Which AIC value to use from R's sarima() function for model comparison I'm using R's 'astsa' package and I get the following output from sarima. 
Which AIC value would I use to compare this model (let's call it A) against others? When trying another model (B), model A's fit$AIC (858.19) is greater than model B's, but model A's AIC (12.38841) is less than model B's, so I'm not sure which model to choose.
What's the difference between the two AIC's, AICc's, and BIC's? I've checked the sites below, among others, but haven't been able to figure it out. Any help is much appreciated.
http://stat.ethz.ch/R-manual/R-patched/library/stats/html/arima.html
http://www.inside-r.org/packages/cran/astsa/docs/sarima
$fit
Series: xdata 
ARIMA(0,1,1)(1,1,1)[12]                    

Coefficients:
         ma1    sar1     sma1
     -0.3282  0.5529  -0.8835
s.e.   0.3290  0.4751   0.8635

sigma^2 estimated as 82513:  log likelihood=-425.1
AIC=858.19   AICc=858.93   BIC=866.5

$AIC
[1] 12.38841

$AICc
[1] 12.42448

$BIC
[1] 11.48327

 A: Akaike's Information Criterion (AIC): Formally, AIC is defined as $2 \log L_k+ 2k$ where $L_k$ is the maximized log likelihood and $k$ is the number of parameters in the model. For the normal regression problem, AIC is an estimate
of the Kullback-Leibler discrepancy between a true model and a candidate model.

§ GIVEN DATA:
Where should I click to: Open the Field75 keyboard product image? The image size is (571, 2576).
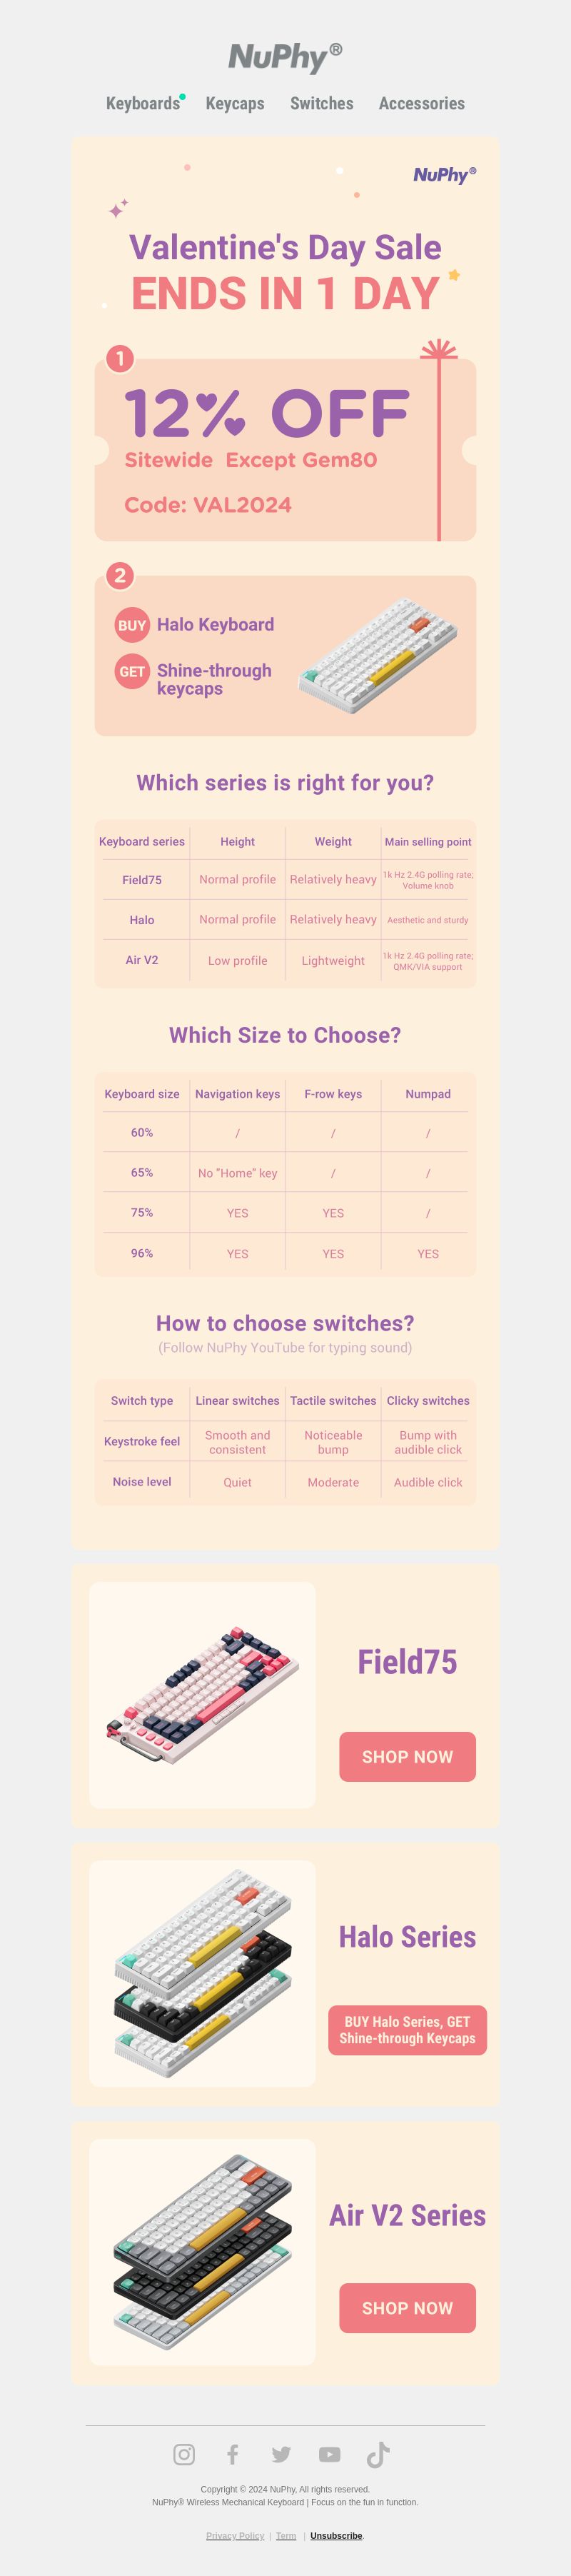click(x=202, y=1695)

§ TASK:
Pick up the Q&A about which AIC value from R's sarima() output to use for model comparison, and continue it after its last sentence.

§ ANSWER TO THIS TASK:
AIC, Bias Corrected (AICc): A corrected form, suggested by Sugiura (1978), and expanded by Hurvich and Tsai (1989), can be based on small-sample distributional results for the linear regression model
Bayesian Information Criterion (BIC): is also called the Schwarz Information Criterion (SIC), for an approach yielding the same statistic based on a minimum
description length argument. Various simulation studies have tended to verify that BIC does well at getting the correct order in large samples, whereas
AICc tends to be superior in smaller samples where the relative number of
parameters is large.
Example:
sarima(gnpgr, 1, 0, 0) # AR(1)
$AIC: -8.294403 $AICc: -8.284898 $BIC: -9.263748

sarima(gnpgr, 0, 0, 2) # MA(2)
$AIC: -8.297693 $AICc: -8.287854 $BIC: -9.251711

The AIC and AICc both prefer the MA(2) fit, whereas the BIC prefers the
simpler AR(1) model. It is often the case that the BIC will select a model
of smaller order than the AIC or AICc. It would not be unreasonable in this
case to retain the AR(1) because pure autoregressive models are easier to
work with.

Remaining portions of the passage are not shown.